*Task description*
Find and return every line of the data that contains the word "computer".

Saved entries
····················
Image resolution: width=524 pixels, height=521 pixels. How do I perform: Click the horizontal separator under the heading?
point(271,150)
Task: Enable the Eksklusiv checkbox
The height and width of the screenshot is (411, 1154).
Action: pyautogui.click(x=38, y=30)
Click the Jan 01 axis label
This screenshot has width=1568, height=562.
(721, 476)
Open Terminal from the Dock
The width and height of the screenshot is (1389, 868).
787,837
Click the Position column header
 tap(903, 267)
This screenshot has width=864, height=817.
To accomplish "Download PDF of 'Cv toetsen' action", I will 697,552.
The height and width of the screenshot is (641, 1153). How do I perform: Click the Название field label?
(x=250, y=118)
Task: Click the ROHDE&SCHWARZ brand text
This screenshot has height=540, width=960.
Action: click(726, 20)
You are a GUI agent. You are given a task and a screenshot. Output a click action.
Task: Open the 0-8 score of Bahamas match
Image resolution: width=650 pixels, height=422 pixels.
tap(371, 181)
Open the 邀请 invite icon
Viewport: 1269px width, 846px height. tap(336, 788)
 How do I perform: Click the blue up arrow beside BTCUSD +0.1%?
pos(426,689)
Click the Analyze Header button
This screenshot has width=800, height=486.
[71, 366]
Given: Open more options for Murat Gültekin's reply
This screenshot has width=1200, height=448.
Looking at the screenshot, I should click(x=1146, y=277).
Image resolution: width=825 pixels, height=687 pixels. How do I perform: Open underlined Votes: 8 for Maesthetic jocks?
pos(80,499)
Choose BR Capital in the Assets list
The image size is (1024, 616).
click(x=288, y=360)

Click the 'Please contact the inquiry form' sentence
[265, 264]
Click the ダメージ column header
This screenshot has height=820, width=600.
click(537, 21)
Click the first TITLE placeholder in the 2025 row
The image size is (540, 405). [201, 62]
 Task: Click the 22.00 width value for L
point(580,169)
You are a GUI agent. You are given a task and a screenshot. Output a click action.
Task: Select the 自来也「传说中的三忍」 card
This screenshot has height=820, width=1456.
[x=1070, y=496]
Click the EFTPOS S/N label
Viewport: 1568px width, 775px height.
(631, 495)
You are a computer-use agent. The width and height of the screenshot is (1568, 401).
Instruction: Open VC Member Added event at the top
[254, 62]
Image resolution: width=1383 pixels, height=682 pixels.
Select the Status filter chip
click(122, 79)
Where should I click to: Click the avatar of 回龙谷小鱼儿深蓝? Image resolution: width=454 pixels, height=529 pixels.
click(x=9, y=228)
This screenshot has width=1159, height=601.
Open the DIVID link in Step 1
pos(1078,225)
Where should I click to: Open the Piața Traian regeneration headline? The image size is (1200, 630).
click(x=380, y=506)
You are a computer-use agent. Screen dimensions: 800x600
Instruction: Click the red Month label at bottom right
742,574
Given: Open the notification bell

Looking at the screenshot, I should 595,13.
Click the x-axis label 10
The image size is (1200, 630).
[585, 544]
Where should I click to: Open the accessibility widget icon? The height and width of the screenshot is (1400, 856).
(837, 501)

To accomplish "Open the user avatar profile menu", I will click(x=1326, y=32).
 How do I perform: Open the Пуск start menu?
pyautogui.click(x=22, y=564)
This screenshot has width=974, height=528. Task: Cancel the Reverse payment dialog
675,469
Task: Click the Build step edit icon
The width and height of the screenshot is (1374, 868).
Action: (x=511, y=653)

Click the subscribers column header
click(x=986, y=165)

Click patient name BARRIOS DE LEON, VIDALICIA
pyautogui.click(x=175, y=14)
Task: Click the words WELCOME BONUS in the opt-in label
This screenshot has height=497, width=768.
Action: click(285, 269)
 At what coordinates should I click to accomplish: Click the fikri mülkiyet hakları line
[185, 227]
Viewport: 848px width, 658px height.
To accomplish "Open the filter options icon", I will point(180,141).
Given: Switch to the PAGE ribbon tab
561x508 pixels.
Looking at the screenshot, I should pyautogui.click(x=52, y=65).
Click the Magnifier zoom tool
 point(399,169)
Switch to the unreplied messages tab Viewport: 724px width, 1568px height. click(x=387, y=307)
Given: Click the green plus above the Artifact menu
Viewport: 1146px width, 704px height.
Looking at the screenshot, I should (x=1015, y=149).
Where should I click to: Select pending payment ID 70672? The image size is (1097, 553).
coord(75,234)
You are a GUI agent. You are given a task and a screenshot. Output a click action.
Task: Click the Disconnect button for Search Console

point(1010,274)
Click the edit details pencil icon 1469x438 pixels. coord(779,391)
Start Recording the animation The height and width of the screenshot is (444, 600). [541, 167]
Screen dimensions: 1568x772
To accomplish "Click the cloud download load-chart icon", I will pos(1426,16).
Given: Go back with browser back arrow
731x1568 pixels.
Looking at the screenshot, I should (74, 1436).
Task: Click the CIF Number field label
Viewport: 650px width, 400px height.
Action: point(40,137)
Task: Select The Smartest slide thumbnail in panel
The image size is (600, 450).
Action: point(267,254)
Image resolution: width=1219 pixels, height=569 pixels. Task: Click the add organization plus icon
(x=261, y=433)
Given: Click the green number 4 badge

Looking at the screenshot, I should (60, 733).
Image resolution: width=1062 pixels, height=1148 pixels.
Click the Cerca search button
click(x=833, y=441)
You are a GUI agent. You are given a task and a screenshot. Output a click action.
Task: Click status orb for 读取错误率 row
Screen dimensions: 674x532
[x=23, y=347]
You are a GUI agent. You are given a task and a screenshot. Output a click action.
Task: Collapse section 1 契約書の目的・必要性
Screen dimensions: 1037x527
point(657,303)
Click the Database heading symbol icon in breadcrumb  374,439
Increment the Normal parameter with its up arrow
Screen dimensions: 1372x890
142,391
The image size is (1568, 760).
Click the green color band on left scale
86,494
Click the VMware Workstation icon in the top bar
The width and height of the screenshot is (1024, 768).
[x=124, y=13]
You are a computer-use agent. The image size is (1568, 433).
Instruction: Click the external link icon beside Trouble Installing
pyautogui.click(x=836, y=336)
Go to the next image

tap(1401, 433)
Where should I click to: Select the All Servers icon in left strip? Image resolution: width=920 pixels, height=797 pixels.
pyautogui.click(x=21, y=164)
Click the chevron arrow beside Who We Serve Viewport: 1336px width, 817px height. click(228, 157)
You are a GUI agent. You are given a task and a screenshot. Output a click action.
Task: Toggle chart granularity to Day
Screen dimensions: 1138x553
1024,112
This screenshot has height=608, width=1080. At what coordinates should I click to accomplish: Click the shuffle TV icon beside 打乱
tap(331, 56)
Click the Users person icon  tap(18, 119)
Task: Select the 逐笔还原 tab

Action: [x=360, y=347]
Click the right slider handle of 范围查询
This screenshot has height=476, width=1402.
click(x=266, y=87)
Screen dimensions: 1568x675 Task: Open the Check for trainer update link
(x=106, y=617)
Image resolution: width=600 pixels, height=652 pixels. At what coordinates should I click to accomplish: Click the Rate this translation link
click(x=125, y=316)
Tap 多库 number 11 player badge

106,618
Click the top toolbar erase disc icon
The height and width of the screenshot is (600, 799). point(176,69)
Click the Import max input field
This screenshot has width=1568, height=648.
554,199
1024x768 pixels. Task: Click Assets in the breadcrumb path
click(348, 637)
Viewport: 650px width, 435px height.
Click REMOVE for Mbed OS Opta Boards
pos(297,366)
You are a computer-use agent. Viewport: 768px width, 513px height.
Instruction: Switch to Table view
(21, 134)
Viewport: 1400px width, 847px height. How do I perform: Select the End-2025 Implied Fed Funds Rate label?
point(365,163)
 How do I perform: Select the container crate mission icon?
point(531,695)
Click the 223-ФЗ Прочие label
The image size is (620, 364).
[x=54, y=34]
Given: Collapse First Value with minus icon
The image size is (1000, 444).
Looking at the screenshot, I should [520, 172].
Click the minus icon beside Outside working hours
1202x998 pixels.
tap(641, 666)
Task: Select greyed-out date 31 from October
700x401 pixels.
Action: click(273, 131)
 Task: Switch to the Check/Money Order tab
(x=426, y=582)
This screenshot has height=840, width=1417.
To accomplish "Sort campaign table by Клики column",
····················
*Result below*
You are a computer-use agent. The width and height of the screenshot is (1568, 401).
You are a computer-use agent. Screen dimensions: 800x600
You are a computer-use agent. The image size is (1568, 433).
You are a computer-use agent. Viewport: 768px width, 513px height.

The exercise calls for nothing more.